Open AccessGRB2 couples RhoU to epidermal growth factor receptor signaling and cell migration
Author(s) -
Jin San Zhang,
Alexander Köenig,
Charles Y.F. Young,
Daniel D. Billadeau
Publication year - 2011
Publication title -
molecular biology of the cell
Language(s) - English
Resource type - Journals
SCImago Journal Rank - 2.463
H-Index - 225
eISSN - 1939-4586
pISSN - 1059-1524
DOI - 10.1091/mbc.e10-12-0969
Subject(s) - biology , signal transducing adaptor protein , grb2 , microbiology and biotechnology , epidermal growth factor receptor , epidermal growth factor , endosome , signal transduction , growth factor receptor , guanine nucleotide exchange factor , receptor , genetics , intracellular
RhoU is an atypical Rho family member with high homology to CDC42 but containing unique N- and C-terminal extensions. The mechanisms regulating RhoU activation, as well as its downstream effectors, are not fully characterized. We show that after epidermal growth factor (EGF) stimulation RhoU colocalizes with EGF receptor (EGFR) on endosomes, which requires both its N- and C-terminal extension sequences. Moreover, RhoU physically associates with activated EGFR in a GRB2-dependent manner through specific proline-rich motifs within its N-terminus. Mutation of these proline-rich sequences or suppression of GRB2 by RNA interference abrogates the interaction of RhoU with activated EGFR, as well as EGF-stimulated RhoU GTP binding.
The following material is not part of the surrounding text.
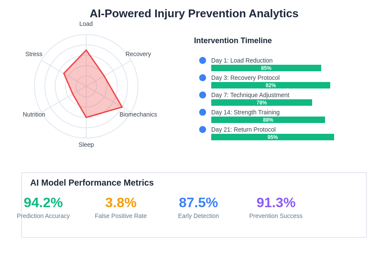Screen dimensions: 388x259
Task: Select the 95% Return Protocol bar
Action: tap(272, 137)
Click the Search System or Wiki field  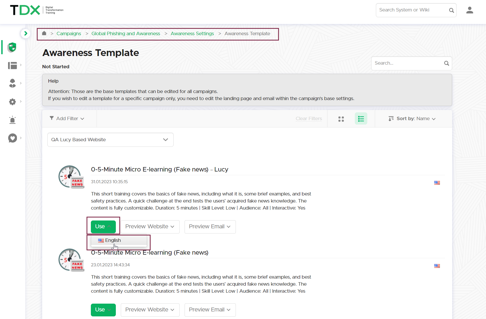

In addition, RhoU is involved in EGFR-mediated signaling, leading to AP1 transcriptional activity and cell migration in pancreatic cancer cells, events that require its interaction with the Grb2–EGFR complex. Taken together, the data suggest a unique regulatory mechanism by which RhoU interaction with SH3 adaptor proteins might serve to integrate growth factor receptor signaling with RhoU activation.